*** Opening of EXCERPTED RECORDS ***
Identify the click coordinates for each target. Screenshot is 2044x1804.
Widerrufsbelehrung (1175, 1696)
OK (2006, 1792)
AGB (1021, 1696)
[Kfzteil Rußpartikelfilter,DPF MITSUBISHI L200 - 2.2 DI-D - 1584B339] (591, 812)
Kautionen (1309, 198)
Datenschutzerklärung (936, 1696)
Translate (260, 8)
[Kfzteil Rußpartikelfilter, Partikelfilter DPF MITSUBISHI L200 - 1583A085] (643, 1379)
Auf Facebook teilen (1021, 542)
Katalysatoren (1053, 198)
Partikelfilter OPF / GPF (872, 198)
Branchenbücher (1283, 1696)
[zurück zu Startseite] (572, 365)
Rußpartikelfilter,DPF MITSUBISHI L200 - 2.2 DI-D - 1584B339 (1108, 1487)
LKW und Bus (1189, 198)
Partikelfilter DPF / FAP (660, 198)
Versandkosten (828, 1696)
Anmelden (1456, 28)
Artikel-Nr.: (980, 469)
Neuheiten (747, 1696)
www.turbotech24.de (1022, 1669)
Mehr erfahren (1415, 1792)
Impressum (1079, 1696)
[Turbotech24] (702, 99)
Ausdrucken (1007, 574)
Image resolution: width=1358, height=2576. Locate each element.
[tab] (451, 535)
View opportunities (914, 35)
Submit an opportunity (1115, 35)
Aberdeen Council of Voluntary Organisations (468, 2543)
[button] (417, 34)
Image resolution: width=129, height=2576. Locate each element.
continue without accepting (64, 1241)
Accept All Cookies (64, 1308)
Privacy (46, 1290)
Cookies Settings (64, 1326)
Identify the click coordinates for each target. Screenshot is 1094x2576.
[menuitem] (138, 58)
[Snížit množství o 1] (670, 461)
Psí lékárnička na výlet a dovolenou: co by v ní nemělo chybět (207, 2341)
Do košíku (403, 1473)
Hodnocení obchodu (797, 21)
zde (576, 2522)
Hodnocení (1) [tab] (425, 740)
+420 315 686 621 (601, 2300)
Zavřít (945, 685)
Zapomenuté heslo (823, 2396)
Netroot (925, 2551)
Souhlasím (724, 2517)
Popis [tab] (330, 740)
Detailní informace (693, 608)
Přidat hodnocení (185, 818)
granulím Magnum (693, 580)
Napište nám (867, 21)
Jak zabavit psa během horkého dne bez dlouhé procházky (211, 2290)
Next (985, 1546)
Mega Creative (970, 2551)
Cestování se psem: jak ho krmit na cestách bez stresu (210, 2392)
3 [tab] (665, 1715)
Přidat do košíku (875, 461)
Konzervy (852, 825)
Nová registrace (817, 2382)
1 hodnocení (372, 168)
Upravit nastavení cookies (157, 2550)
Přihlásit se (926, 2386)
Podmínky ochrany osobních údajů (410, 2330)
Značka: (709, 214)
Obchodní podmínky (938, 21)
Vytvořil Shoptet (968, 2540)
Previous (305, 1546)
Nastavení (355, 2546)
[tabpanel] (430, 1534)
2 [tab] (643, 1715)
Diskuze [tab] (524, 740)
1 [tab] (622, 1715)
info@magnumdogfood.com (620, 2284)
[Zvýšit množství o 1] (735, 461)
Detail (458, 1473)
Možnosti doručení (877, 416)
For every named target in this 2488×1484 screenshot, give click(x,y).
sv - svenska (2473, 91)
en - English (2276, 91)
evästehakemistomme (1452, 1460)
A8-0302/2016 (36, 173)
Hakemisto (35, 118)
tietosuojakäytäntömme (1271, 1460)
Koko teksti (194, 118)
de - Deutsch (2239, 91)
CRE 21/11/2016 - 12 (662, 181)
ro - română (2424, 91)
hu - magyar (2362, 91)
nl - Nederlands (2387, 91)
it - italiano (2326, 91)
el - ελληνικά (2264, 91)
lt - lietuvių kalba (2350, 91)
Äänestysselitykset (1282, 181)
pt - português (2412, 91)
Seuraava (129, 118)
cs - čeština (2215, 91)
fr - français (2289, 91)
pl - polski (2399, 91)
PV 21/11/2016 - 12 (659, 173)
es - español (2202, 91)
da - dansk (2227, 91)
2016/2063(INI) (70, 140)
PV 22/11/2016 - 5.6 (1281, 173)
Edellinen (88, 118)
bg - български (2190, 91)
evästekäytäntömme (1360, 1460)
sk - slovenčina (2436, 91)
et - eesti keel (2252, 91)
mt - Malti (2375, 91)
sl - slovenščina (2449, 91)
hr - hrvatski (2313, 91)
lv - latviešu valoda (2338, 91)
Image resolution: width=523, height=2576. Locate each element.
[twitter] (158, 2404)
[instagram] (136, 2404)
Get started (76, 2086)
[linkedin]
*** Close of EXCERPTED RECORDS ***
Looking at the data above, return every line from the one with "[tab] (451, 535)" down to the one with "1 [tab] (622, 1715)", exactly and inclusively.

[tab] (451, 535)
View opportunities (914, 35)
Submit an opportunity (1115, 35)
Aberdeen Council of Voluntary Organisations (468, 2543)
[button] (417, 34)
Image resolution: width=129, height=2576. Locate each element.
continue without accepting (64, 1241)
Accept All Cookies (64, 1308)
Privacy (46, 1290)
Cookies Settings (64, 1326)
Identify the click coordinates for each target. Screenshot is 1094x2576.
[menuitem] (138, 58)
[Snížit množství o 1] (670, 461)
Psí lékárnička na výlet a dovolenou: co by v ní nemělo chybět (207, 2341)
Do košíku (403, 1473)
Hodnocení obchodu (797, 21)
zde (576, 2522)
Hodnocení (1) [tab] (425, 740)
+420 315 686 621 (601, 2300)
Zavřít (945, 685)
Zapomenuté heslo (823, 2396)
Netroot (925, 2551)
Souhlasím (724, 2517)
Popis [tab] (330, 740)
Detailní informace (693, 608)
Přidat hodnocení (185, 818)
granulím Magnum (693, 580)
Napište nám (867, 21)
Jak zabavit psa během horkého dne bez dlouhé procházky (211, 2290)
Next (985, 1546)
Mega Creative (970, 2551)
Cestování se psem: jak ho krmit na cestách bez stresu (210, 2392)
3 [tab] (665, 1715)
Přidat do košíku (875, 461)
Konzervy (852, 825)
Nová registrace (817, 2382)
1 hodnocení (372, 168)
Upravit nastavení cookies (157, 2550)
Přihlásit se (926, 2386)
Podmínky ochrany osobních údajů (410, 2330)
Značka: (709, 214)
Obchodní podmínky (938, 21)
Vytvořil Shoptet (968, 2540)
Previous (305, 1546)
Nastavení (355, 2546)
[tabpanel] (430, 1534)
2 [tab] (643, 1715)
Diskuze [tab] (524, 740)
1 [tab] (622, 1715)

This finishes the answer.